During the Great Depression in the United States’ farmers were driven from their farms, workers were fired from their factories, fathers tried to find a morsel of food in garbage cans and mothers starved themselves to feed their children. One day they listened to the voice of President Franklin Roosevelt on the radio. He said, “The only thing we have to fear is fear itself.” His words kindled hopes of the people. Roosevelt did not use high-flown language, but simple words. Everybody understood what he said.
A similar event happened in Britain. Hitler’s armies were about to invade Britain. The British Prime Minister Winston Churchill simply said, “I have nothing to offer but blood, toil, tears and sweat.” The British people suddenly realised that they had a wonderful leader who would save the country. Churchill turned to the United States and said, “Give us the tools, and we will finish the job.” Eventually Britain was saved and America gained time to arm for the war.

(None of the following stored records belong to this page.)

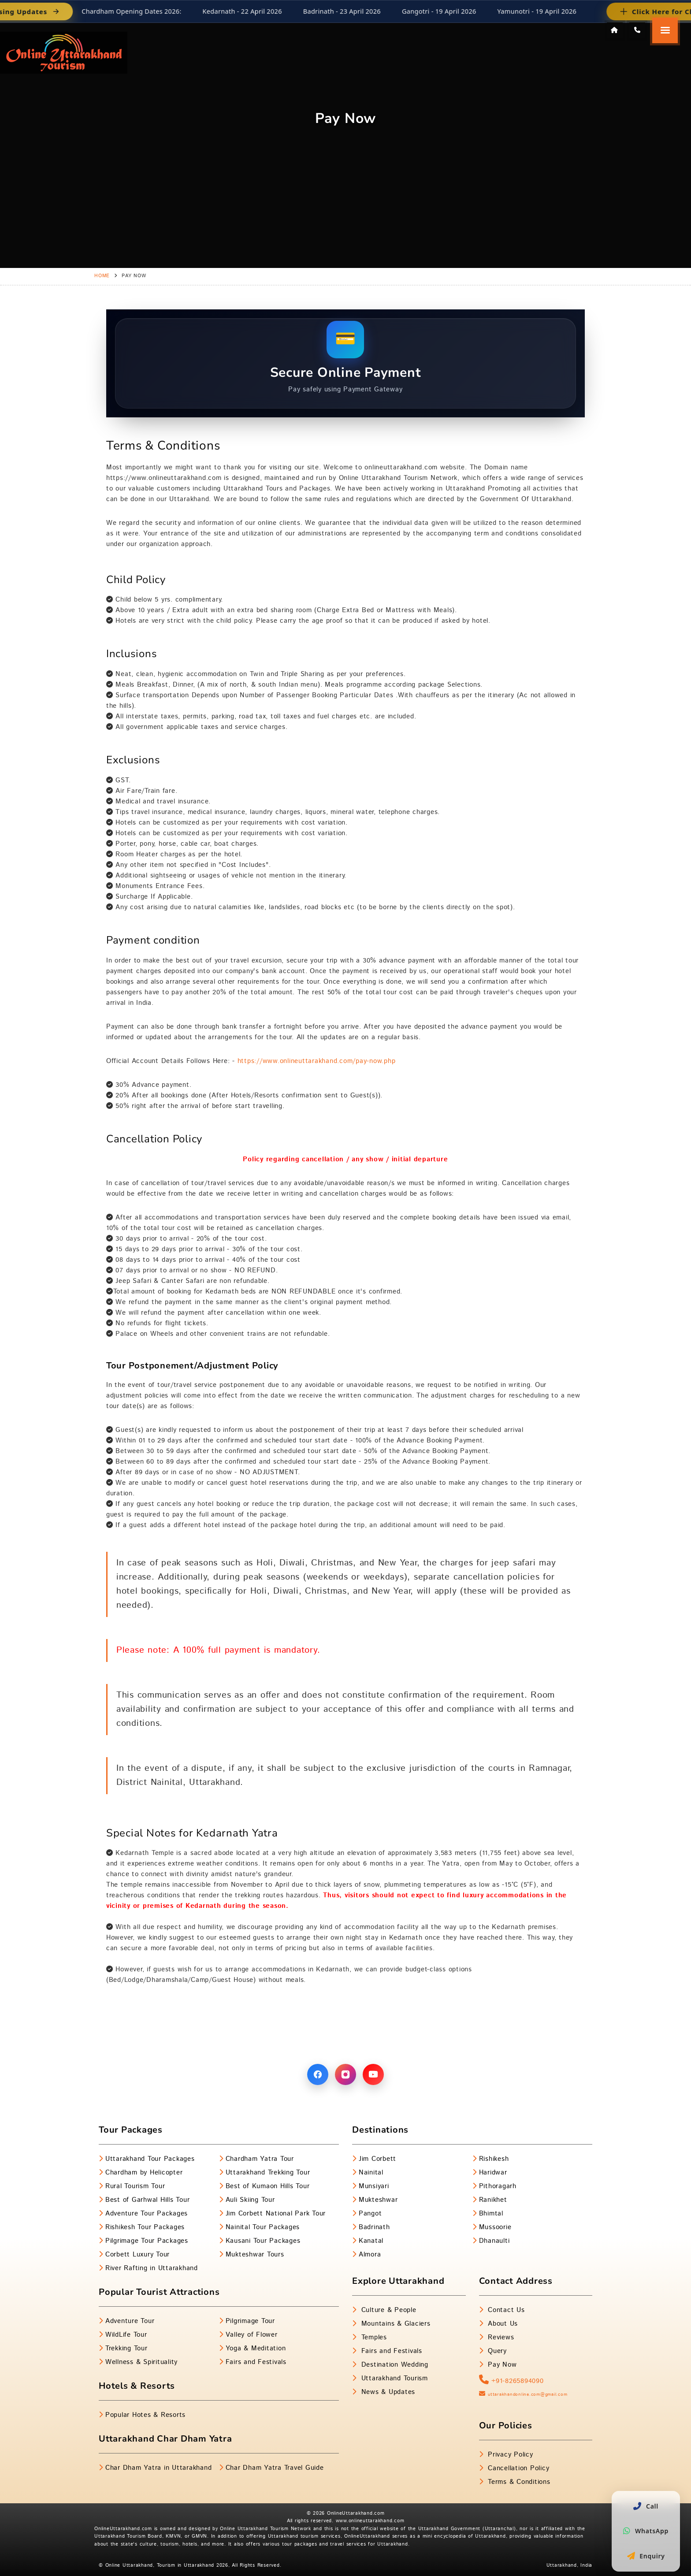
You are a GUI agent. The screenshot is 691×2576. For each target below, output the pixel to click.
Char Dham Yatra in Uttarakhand (158, 2467)
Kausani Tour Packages (263, 2240)
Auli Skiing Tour (250, 2199)
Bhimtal (491, 2213)
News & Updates (387, 2392)
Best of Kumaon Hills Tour (268, 2186)
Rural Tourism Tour (135, 2186)
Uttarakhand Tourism (393, 2378)
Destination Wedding (393, 2364)
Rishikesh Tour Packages (145, 2227)
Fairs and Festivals (256, 2362)
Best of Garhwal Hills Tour (147, 2199)
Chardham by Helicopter (144, 2172)
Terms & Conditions (517, 2482)
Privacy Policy (509, 2454)
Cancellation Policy (517, 2468)
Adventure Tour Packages (146, 2213)
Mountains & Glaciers (395, 2323)
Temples (373, 2337)
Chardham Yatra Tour (260, 2158)
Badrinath (374, 2227)
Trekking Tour (126, 2348)
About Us (501, 2323)
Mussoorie (495, 2227)
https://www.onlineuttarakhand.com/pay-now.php (315, 1061)
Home (102, 275)
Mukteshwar (378, 2199)
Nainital (371, 2172)
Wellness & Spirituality (141, 2362)
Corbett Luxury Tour (137, 2254)
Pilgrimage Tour (250, 2321)
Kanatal (371, 2240)
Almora (370, 2254)
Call (645, 2506)
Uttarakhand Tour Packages (150, 2158)
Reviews (499, 2337)
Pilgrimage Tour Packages (146, 2240)
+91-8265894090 (511, 2381)
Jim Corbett (377, 2158)
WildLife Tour (126, 2334)
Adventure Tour (130, 2321)
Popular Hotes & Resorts (145, 2415)
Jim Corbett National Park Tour (276, 2213)
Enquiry (646, 2556)
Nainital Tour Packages (263, 2227)
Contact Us (504, 2310)
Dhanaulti (494, 2240)
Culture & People (387, 2310)
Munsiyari (374, 2186)
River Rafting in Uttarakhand (151, 2268)
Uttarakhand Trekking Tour (268, 2172)
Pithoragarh (497, 2186)
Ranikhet (493, 2199)
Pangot (370, 2213)
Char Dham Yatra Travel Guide (275, 2467)
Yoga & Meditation (256, 2348)
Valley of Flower (252, 2334)
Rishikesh (494, 2158)
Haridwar (493, 2172)
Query (496, 2351)
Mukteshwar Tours (255, 2254)
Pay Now (500, 2364)
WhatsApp (646, 2531)
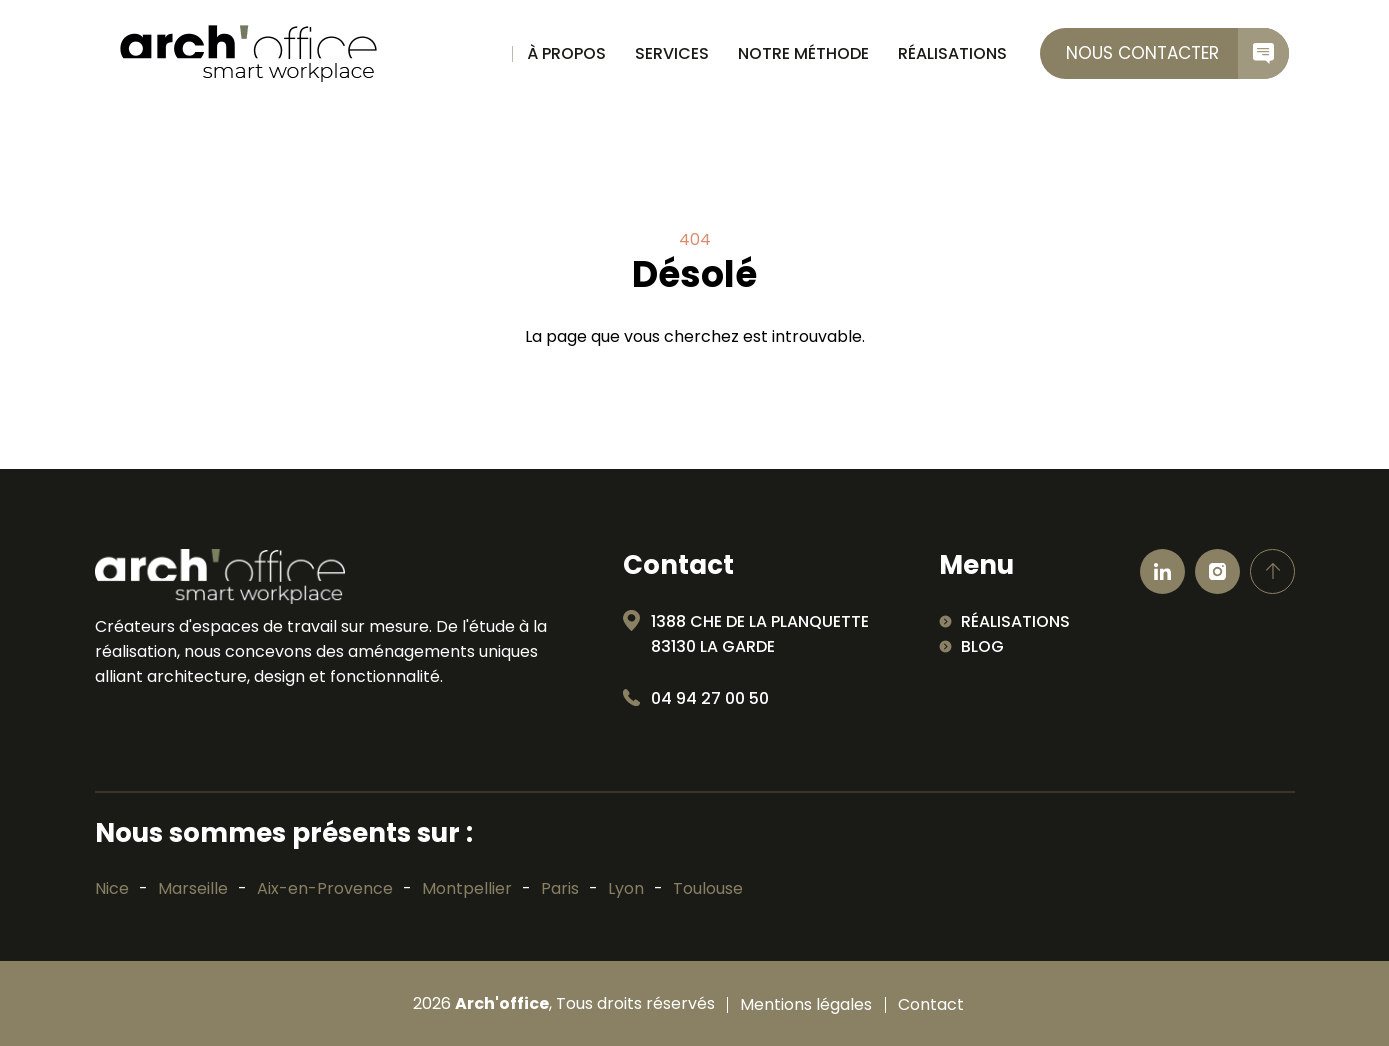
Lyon (626, 888)
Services (672, 53)
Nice (112, 888)
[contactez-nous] (1164, 53)
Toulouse (708, 888)
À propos (566, 53)
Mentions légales (806, 1005)
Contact (931, 1005)
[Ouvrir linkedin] (1162, 571)
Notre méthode (803, 53)
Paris (560, 888)
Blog (982, 646)
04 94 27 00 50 (710, 698)
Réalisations (952, 53)
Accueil (485, 54)
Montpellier (467, 888)
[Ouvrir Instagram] (1217, 571)
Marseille (193, 888)
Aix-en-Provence (325, 888)
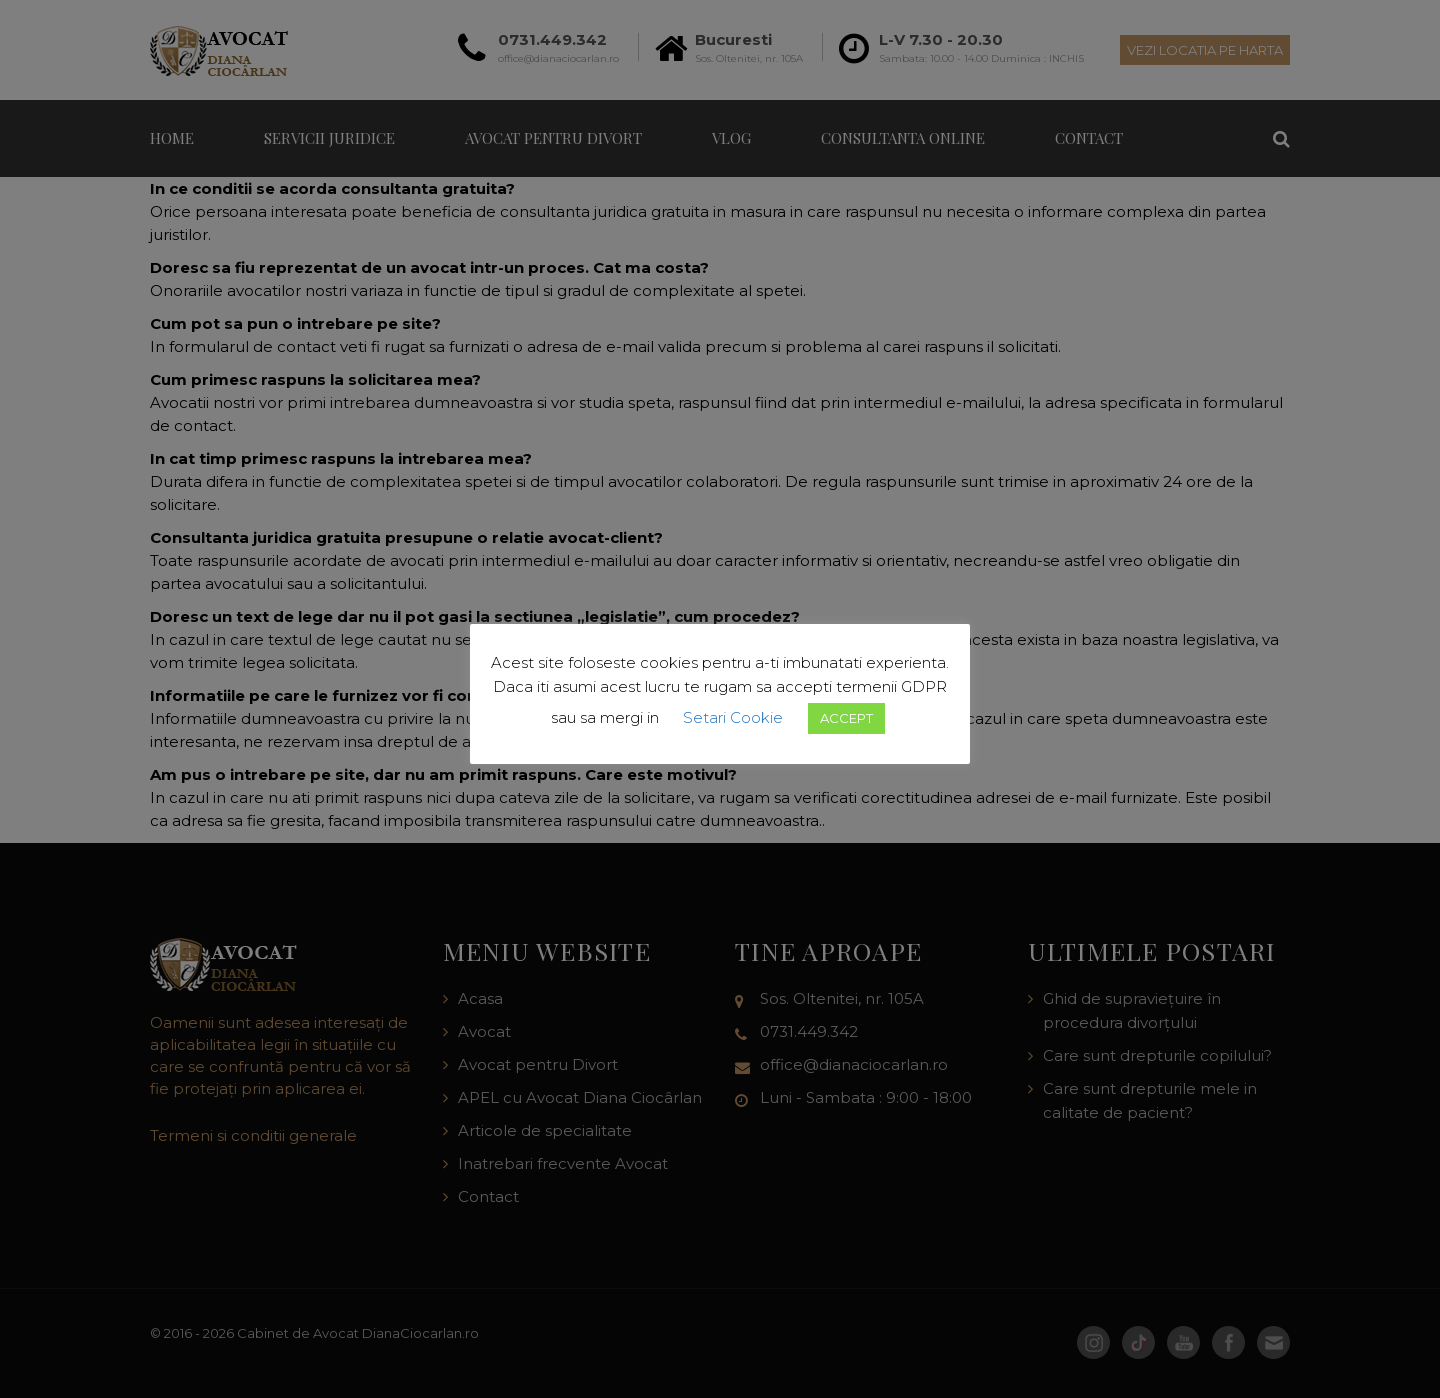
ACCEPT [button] (846, 718)
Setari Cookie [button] (733, 717)
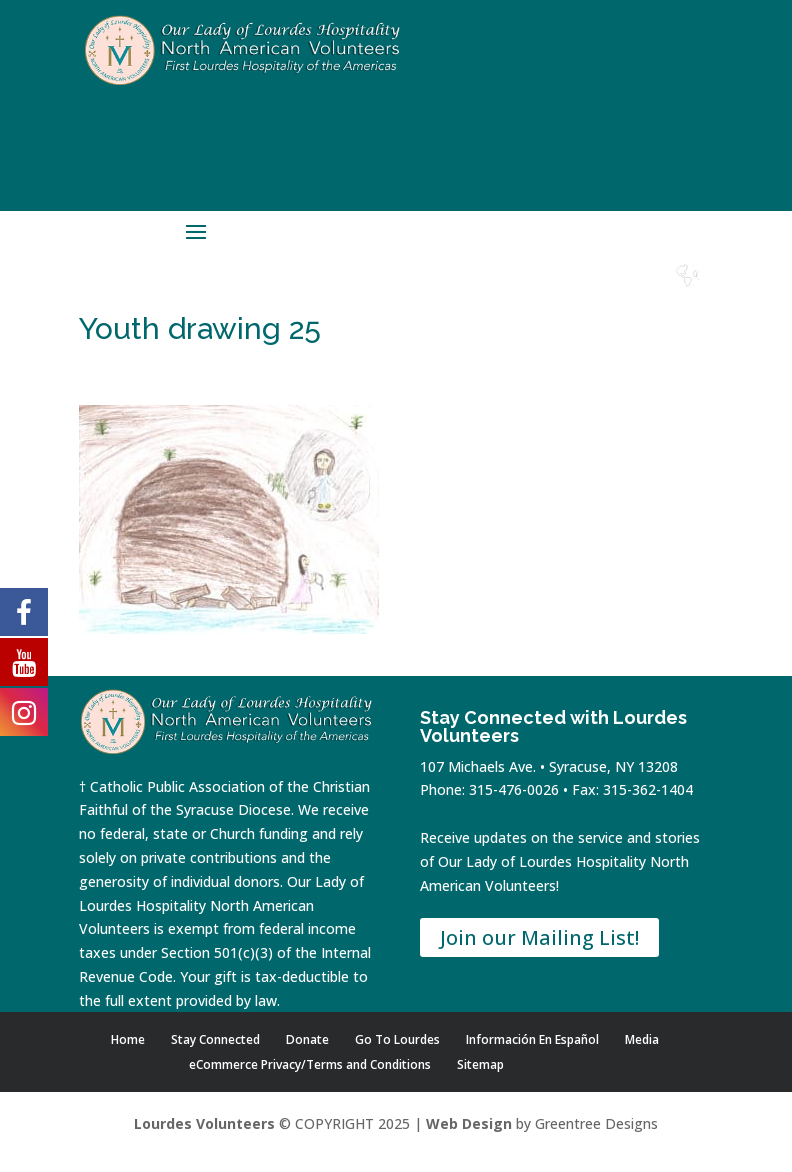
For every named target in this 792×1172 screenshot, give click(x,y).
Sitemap (480, 1064)
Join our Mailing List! (539, 937)
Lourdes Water (633, 302)
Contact (578, 294)
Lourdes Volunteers (204, 1123)
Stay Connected (215, 1039)
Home (416, 294)
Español (687, 294)
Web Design (469, 1123)
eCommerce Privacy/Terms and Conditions (310, 1064)
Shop (470, 294)
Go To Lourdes (397, 1039)
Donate (524, 294)
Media (642, 1039)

Roosevelt and Churchill taught us how to use simple words for greater effect. Churchill’s memorable words still reverberate: “We shall fight them in the school rooms, we shall fight them on the campuses, we shall fight them in the clammy corridors of the bureaucracy, we shall fight them at their mikes, we shall fight them at their typewriters. And when we win – as win we shall – we shall bury them in the rubble of their own jargon, because Lord knows they deserve nothing better.”